[RECORDED DATA]

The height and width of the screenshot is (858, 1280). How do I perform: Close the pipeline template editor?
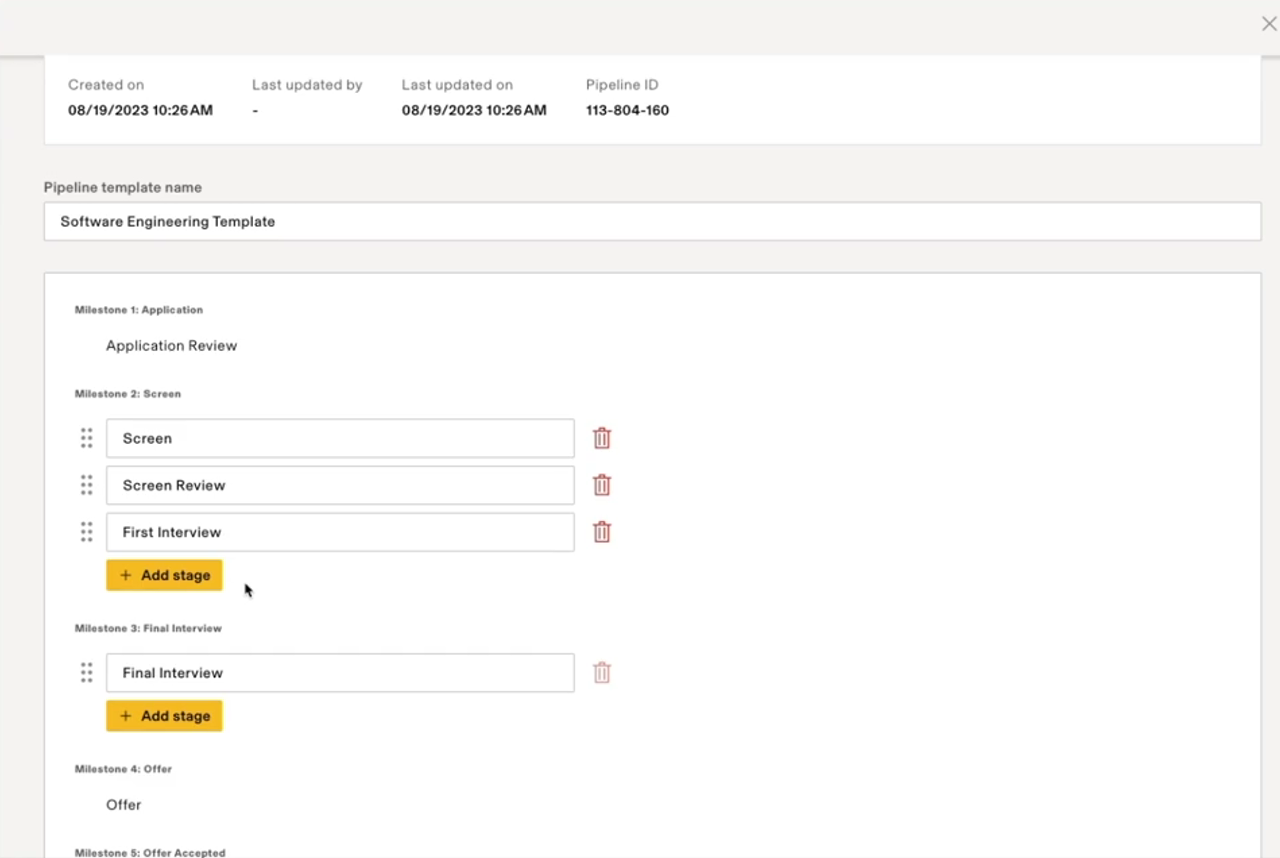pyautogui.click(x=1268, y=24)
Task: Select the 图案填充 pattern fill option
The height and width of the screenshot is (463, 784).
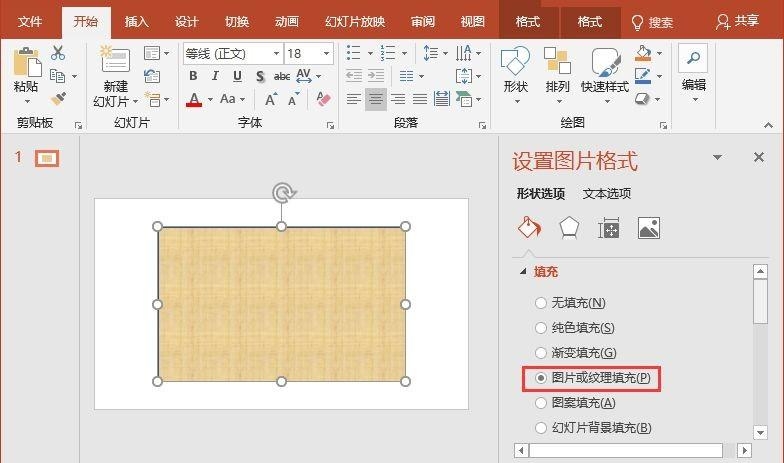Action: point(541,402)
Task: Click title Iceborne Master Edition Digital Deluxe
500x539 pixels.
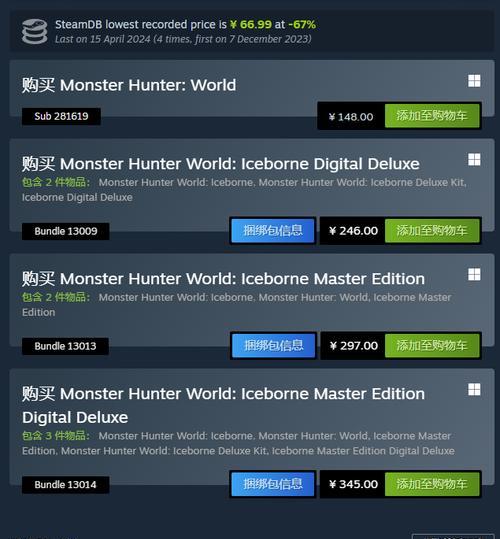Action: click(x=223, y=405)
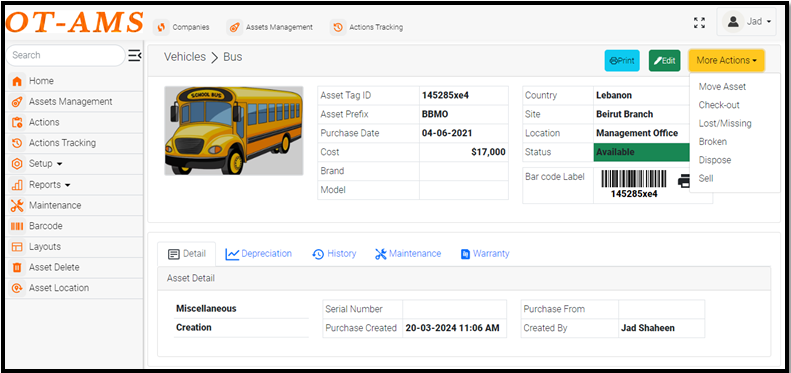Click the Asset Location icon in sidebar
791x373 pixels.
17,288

[/RECORDED DATA]

# [WORK INSTRUCTION]
Some lines in the material contain "Task". Show all of them.

# [WRITTEN RESPONSE]
Task: Select the 图案填充 pattern fill option
Task: Click title Iceborne Master Edition Digital Deluxe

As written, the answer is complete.